If a radioactive colloidal preparation is injected intravenously, it is picked up by the reticuloendothelial system. The Kupffer cells of the liver take up most of the radioactive material in normal circumstances, with a small amount being deposited in the spleen and bone marrow. If a sensitive radioactive counting device is placed over the liver, a two-dimensional image or map can be obtained of the distribution of radioactivity. A similar procedure can be done with thyroid and kidney using radioactive material that these organs normally take up (e.g., iodine in the case of the thyroid). Certain diseases may be suggested on liver scan if the proper circumstances are present:

1. Space-occupying lesions, such as tumor or abscess, are often visualized as discrete filling defects if they are more than 2 cm in diameter.
2. Cirrhosis typically has a diffusely nonuniform appearance accompanied by splenomegaly, but the cirrhotic process usually must be well established before scan abnormality (other than hepatomegaly) is seen. The most typical picture is obtained in far-advanced cases, but the scan appearance may differ somewhat even in these patients.
3. Fatty liver has an isotope distribution like that of cirrhosis, but only if severe.
4. Liver scanning may be useful to differentiate abdominal masses from an enlarged liver.

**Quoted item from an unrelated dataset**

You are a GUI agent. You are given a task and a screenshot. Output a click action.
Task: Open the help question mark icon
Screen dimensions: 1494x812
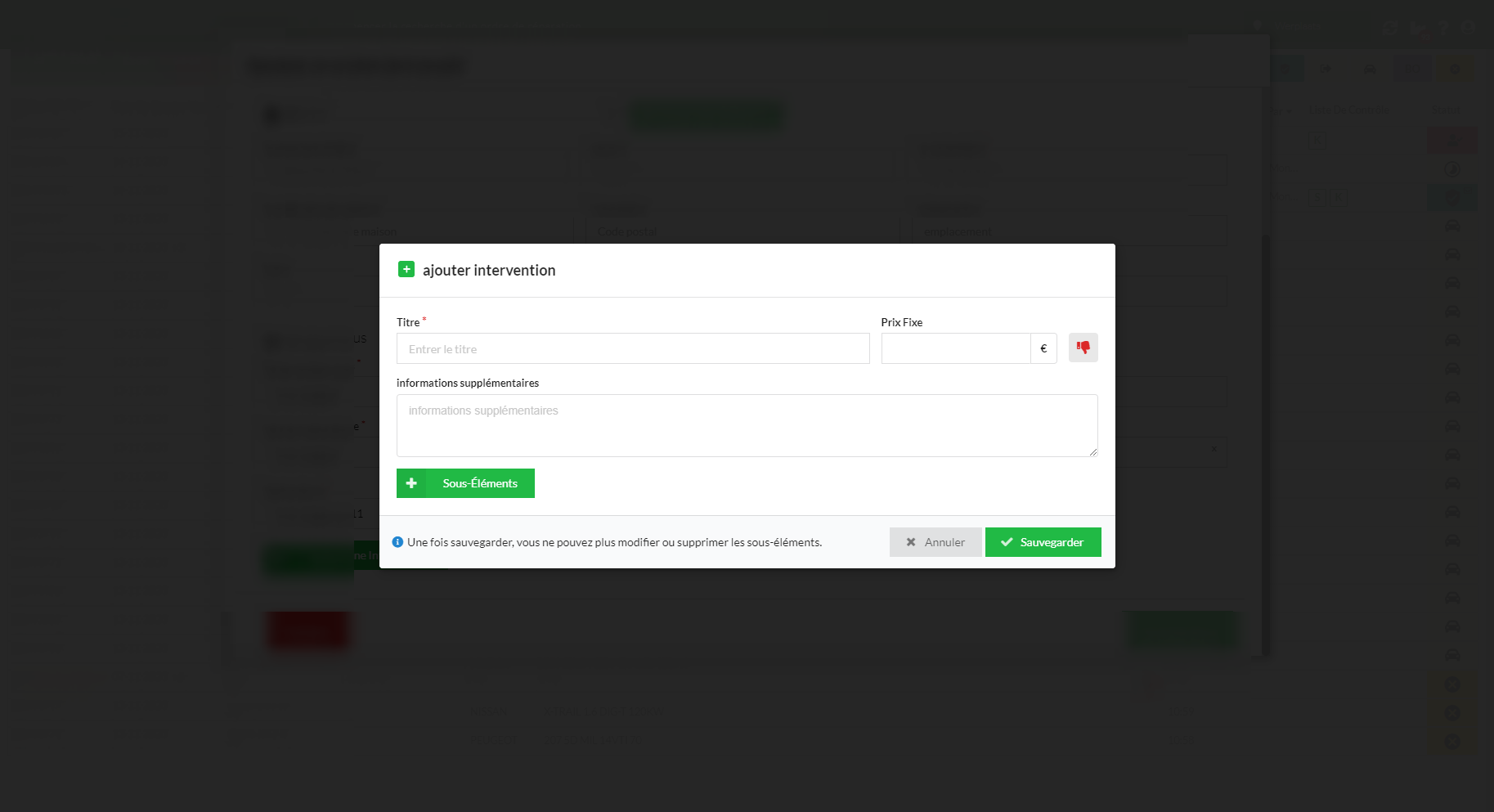(1443, 28)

Undoubtedly, more sensitive equipment will become available and, perhaps, better radioactive isotopes. At present, useful as the liver scan may be, it is often difficult to distinguish among cirrhosis, fatty liver, and disseminated metastatic carcinoma with nodules less than 2 cm in diameter. Liver scan is reported to detect metastatic carcinoma in 80%-85% of patients tested (literature range, 57%-97%) and to suggest a false positive diagnosis in 5%-10% of patients without cancer. The majority of these false positive studies are in patients with cirrhosis, hepatic cysts, hemangiomas, or a prominent porta hepatis.